01 Novembro 2025
"Pensar e viver teologicamente é pensar e viver junto com a Criação e as suas criaturas. Que essas palavras reveladoras possam nos acompanhar em nossa vida cotidiana, para que as escolhas e decisões que tomamos sejam guiadas por essa visão, que nos precede e nos aguarda", escreve Cristina Arcidiacono, teóloga batista, pastora em Milão, Itália, e membro do Conselho do IBTS Amsterdam, em artigo publicado por Riforma, 29-10-2025. A tradução é de Luisa Rabolini.
Eis o artigo.
“Porto di mare” é uma área de Milão, assim chamada porque no início do século XX havia sido estudada e escolhida para ser um porto em Milão.
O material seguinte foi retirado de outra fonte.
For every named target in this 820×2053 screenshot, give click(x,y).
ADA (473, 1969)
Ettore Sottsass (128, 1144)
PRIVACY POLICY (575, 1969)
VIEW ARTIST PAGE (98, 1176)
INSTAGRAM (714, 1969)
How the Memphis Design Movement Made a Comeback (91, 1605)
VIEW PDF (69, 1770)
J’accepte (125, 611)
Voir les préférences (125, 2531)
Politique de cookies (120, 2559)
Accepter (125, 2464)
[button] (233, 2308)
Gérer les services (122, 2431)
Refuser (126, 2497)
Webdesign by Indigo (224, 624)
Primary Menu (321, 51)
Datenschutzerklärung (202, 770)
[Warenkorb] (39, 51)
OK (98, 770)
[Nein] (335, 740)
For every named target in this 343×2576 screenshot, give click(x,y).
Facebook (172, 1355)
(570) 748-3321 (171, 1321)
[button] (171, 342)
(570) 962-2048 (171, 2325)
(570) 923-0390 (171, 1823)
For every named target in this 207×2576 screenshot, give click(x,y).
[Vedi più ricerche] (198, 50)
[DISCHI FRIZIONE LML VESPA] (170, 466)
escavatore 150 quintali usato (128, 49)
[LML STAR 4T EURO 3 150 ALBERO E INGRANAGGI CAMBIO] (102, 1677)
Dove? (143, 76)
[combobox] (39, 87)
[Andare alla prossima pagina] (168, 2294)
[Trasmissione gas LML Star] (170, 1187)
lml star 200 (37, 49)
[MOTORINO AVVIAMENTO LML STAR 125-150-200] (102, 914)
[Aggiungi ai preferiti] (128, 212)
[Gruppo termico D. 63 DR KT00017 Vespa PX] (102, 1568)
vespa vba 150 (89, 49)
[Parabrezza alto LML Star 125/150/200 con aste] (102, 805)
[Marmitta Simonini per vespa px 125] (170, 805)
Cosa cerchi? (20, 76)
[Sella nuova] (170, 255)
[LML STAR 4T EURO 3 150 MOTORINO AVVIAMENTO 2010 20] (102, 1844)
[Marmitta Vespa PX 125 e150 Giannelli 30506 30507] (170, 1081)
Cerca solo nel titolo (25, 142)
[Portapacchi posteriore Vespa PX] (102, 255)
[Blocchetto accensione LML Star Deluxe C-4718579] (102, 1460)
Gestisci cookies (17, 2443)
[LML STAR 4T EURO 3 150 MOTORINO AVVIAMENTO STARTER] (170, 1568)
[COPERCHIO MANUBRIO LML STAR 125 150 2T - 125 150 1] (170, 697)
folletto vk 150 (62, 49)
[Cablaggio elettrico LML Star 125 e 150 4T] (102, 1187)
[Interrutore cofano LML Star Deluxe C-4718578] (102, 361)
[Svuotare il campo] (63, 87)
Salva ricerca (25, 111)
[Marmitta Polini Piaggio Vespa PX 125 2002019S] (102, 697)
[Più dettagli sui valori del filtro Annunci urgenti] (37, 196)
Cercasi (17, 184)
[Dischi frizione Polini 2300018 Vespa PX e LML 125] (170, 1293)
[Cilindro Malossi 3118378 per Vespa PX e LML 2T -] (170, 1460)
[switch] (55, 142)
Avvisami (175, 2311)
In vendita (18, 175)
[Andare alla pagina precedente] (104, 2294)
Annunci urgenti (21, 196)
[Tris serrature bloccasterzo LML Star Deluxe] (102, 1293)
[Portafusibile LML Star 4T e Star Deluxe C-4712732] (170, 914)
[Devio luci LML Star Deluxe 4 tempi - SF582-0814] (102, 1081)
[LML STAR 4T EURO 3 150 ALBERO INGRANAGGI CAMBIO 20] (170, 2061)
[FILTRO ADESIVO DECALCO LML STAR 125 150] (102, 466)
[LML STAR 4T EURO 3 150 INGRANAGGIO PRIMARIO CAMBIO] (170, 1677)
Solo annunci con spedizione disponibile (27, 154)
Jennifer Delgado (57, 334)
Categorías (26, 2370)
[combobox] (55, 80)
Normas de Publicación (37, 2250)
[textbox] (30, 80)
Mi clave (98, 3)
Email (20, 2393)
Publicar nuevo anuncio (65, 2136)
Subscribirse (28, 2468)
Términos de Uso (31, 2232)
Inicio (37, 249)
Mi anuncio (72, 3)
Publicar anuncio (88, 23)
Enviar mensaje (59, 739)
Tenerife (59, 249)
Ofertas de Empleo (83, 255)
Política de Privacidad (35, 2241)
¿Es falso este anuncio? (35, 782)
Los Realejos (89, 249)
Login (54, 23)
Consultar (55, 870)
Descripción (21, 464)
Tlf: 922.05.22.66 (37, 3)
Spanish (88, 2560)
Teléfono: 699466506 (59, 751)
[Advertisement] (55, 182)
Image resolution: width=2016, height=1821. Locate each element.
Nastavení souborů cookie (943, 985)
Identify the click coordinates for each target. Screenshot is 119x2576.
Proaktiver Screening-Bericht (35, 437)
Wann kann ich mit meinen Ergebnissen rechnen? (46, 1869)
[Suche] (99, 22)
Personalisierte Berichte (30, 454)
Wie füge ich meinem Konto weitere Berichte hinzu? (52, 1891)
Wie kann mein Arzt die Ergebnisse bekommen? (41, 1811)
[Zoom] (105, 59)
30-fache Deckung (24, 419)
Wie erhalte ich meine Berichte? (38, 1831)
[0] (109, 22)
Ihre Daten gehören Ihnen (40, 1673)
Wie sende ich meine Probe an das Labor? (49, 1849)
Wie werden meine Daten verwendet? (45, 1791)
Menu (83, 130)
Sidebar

De acordo com um projeto de 1917, a área deveria abrigar o porto fluvial de uma rede que ligaria Milão a Cremona e depois ao Adriático, mas a obra nunca foi concluída.
A área de “Porto di mare” tornou-se posteriormente o aterro de Milão, armazenando milhões e milhões de resíduos. Em determinado momento, a Prefeitura decidiu fechar o aterro, cobrindo-o de entulho misturado com um pouco de terra. A Natureza seguiu seu curso e, ao longo dos anos, a vegetação cresceu, dando origem ao chamado bosque de Rogoredo, famoso por ser um dos maiores centros de tráfico de drogas da Itália.
Essa foi a história contada por Gianluca, engenheiro agrônomo da Italia Nostra, que desde 2017 administra a área de Porto di Mare em colaboração com a ATS (Agência de Proteção Sanitária) e a Prefeitura de Milão, durante a caminhada ecumênica do Tempo da Criação, realizada no fim de setembro.
Também na mesma área está o centro Nocetum, administrado por um grupo de freiras da Ordo virginum, que participa do Conselho das Igrejas Cristãs: uma antiga casa de fazenda abandonada, hoje ponto de referência para pessoas vulneráveis, mulheres e pessoas com deficiência, um centro onde a educação para a paz, a atenção à criação e a ação pela justiça buscam ser princípio norteador.
Do lado oposto da cidade, dentro de uma escola de ensino fundamental que leva o nome de Riccardo Massa, filósofo e pedagogo da educação falecido em 2000, uma bandeira da paz ocupa dois andares, pendurada no vão das escadas. Cada cor foi costurada à mão por alunos e alunas do último ano e depois reforçada à máquina por uma professora. Essa tecelagem comunitária foi levada à Marcha Perugia-Assis há algumas semanas, da qual participaram muitos alunos e alunas da escola, juntamente com dezenas de milhares de jovens de toda a Itália. As professoras que acompanharam os e as estudantes escreveram aos seus pais, que sentiam sobre si a responsabilidade de falar de paz e praticar a paz, de acender uma luz na escuridão junto com as garotas e os garotos.
Essas pinceladas, do mês passado, falam das tentativas de existir no mundo sem ceder à resignação ou à indiferença, mas pensando em si mesmos como criaturas, juntamente com outras criaturas. No livro do Apocalipse, o último da Bíblia, há uma visão de novos céus e nova terra, como nova criação que Deus deseja para todas as criaturas. O Apocalipse é um livro de resistência, é revelação de Jesus Cristo, escrito em um tempo de crise, um tempo em que o Império Romano também é império das consciências, o imperador é deus e quer ser adorado como Deus, detentor da vida ou da morte. A vontade de Deus não é opressão, dominação, exclusão. Não é roubo, guerra, violência. Não é exploração de recursos, acumulação de riquezas, não é desertificação. A cidade de Deus é uma cidade para todos e para todas; não há especulação imobiliária, não há bolsões de pobreza. As portas estão sempre abertas. O Apocalipse imagina a cidade de Deus, uma visão ideal da época em que foi escrito, como um mundo em que o céu se torna terra, a terra é uma cidade para todos e todas, com uma árvore no centro, e a nova cidade é aberta, centro de cidadania e bem-estar para todos e todas. Tudo isso é visão de futuro, mas já está aqui em Cristo. Pensar e viver teologicamente é pensar e viver junto com a Criação e as suas criaturas. Que essas palavras reveladoras possam nos acompanhar em nossa vida cotidiana, para que as escolhas e decisões que tomamos sejam guiadas por essa visão, que nos precede e nos aguarda.